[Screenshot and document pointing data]
= = = = =

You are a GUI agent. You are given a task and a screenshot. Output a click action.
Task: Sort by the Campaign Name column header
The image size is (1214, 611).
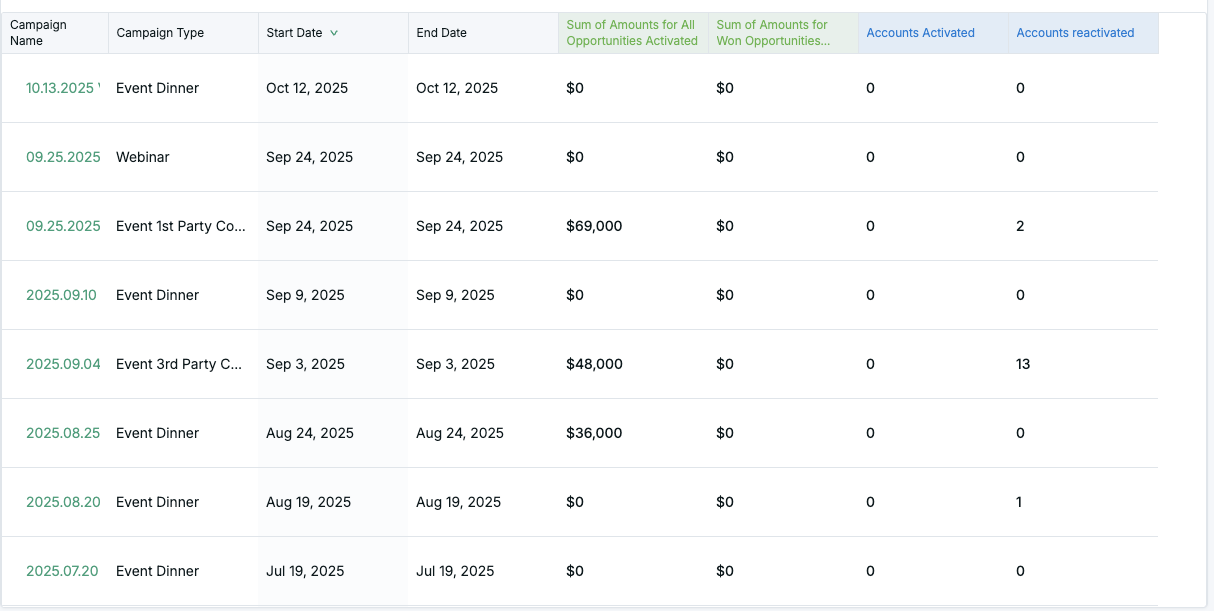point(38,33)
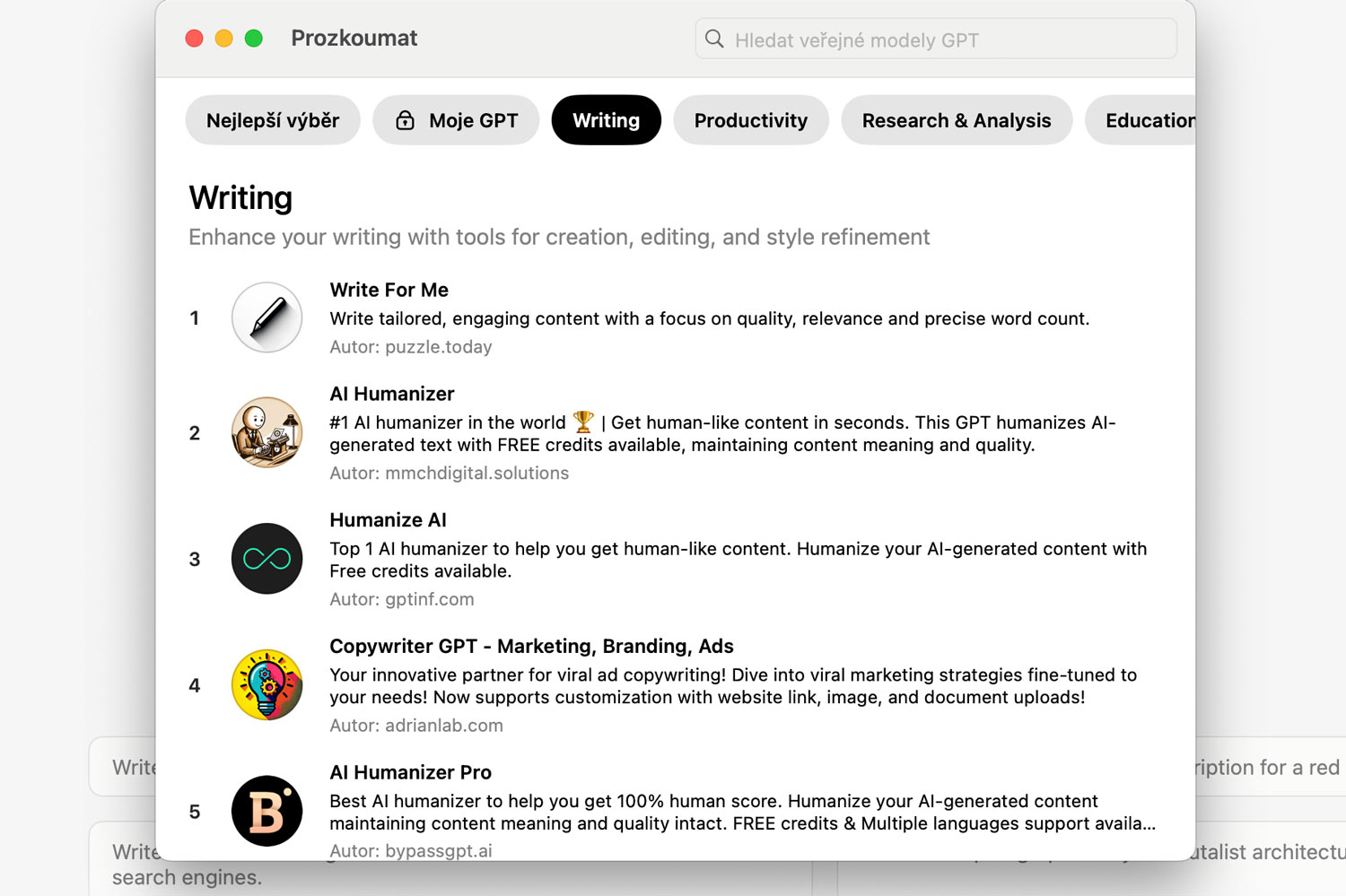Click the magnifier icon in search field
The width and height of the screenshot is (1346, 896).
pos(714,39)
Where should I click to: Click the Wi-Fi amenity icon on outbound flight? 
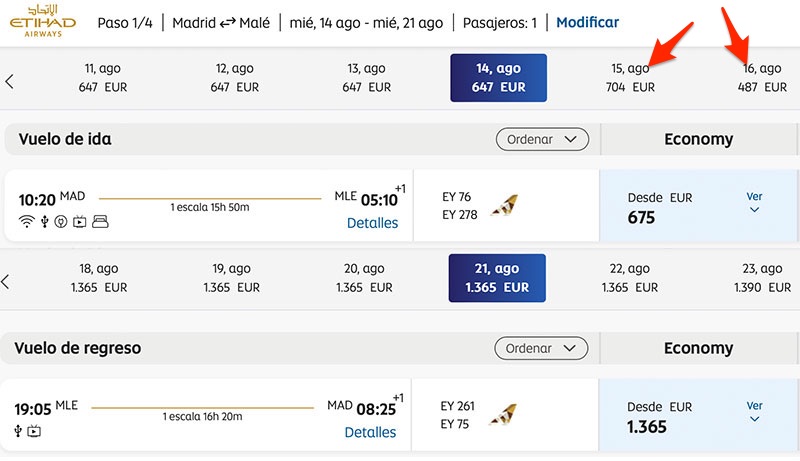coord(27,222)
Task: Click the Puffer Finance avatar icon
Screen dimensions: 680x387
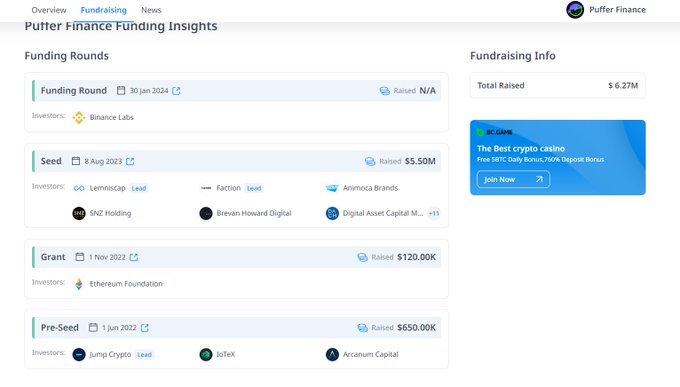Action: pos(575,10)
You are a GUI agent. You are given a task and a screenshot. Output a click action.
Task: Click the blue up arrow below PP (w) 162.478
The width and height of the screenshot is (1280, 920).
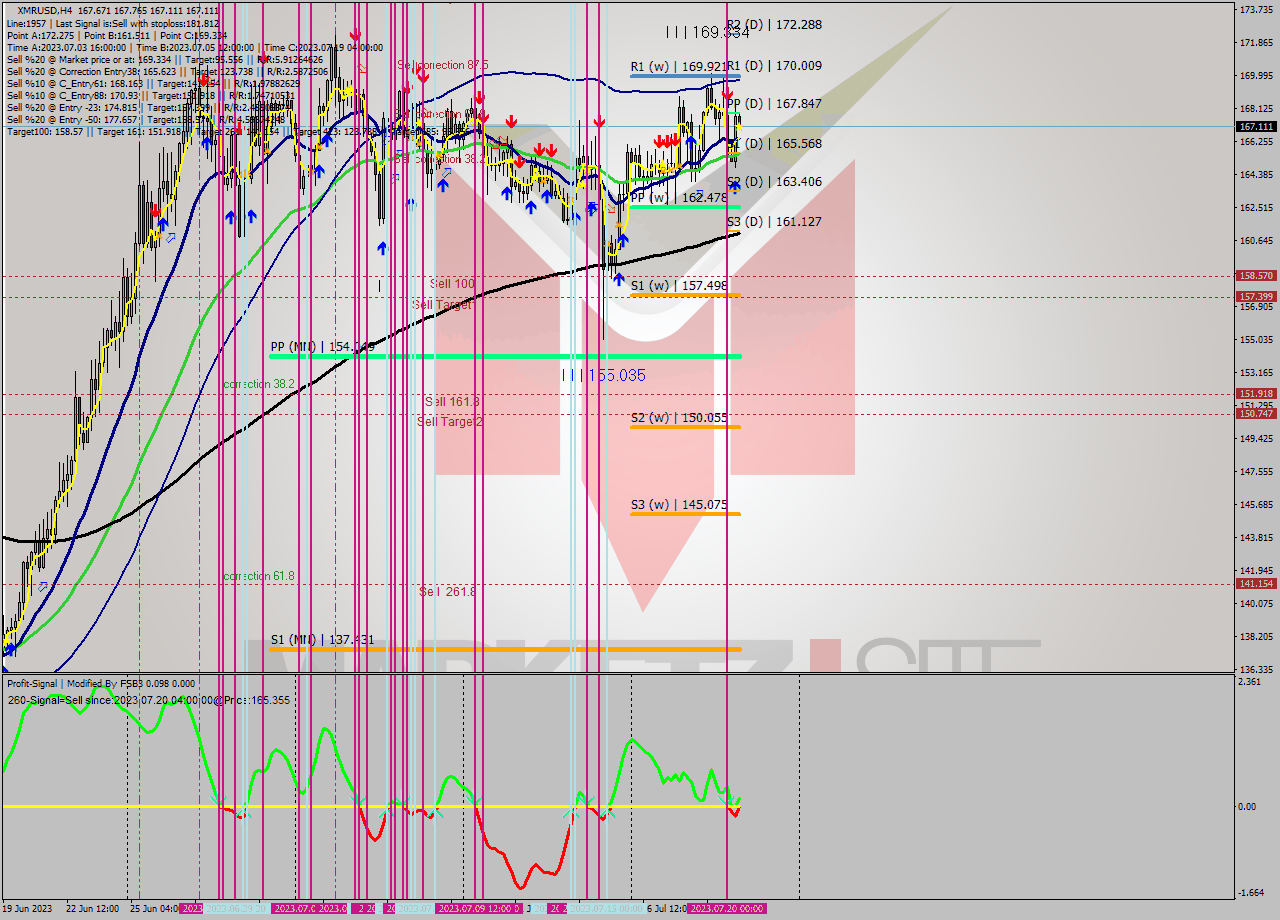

= = = = =

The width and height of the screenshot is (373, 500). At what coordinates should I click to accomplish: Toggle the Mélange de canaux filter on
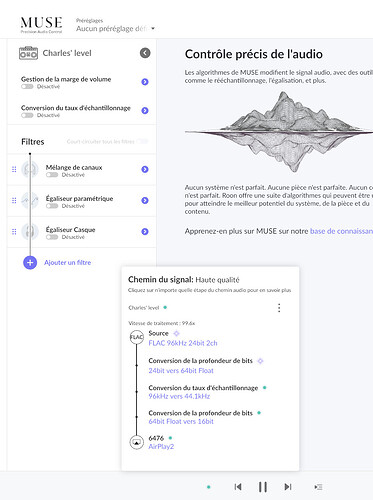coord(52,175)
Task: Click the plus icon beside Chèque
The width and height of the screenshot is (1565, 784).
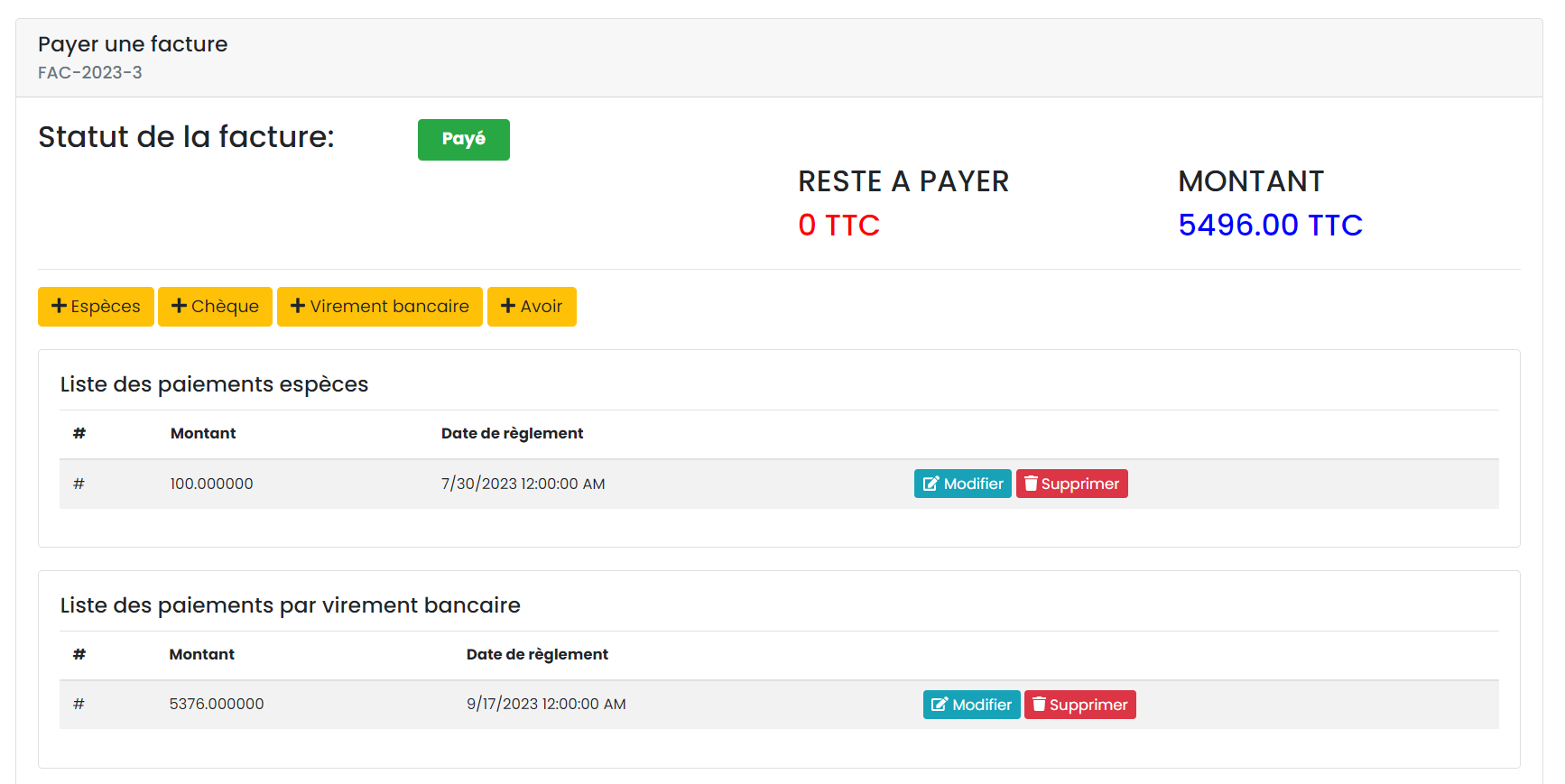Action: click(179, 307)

= = = = =

» **Short task**
Format the rows above as a numbered list, starting at the line that contains "Where should I" and ending at the line that contains "Action: pos(575,10)", with blank lines left out. Leave the pictures out of your answer.

» **In response**
1. Where should I click to: Click the Wi-Fi amenity icon on outbound flight? 
2. coord(27,222)
3. Task: Click the Puffer Finance avatar icon
4. Screen dimensions: 680x387
5. Action: pos(575,10)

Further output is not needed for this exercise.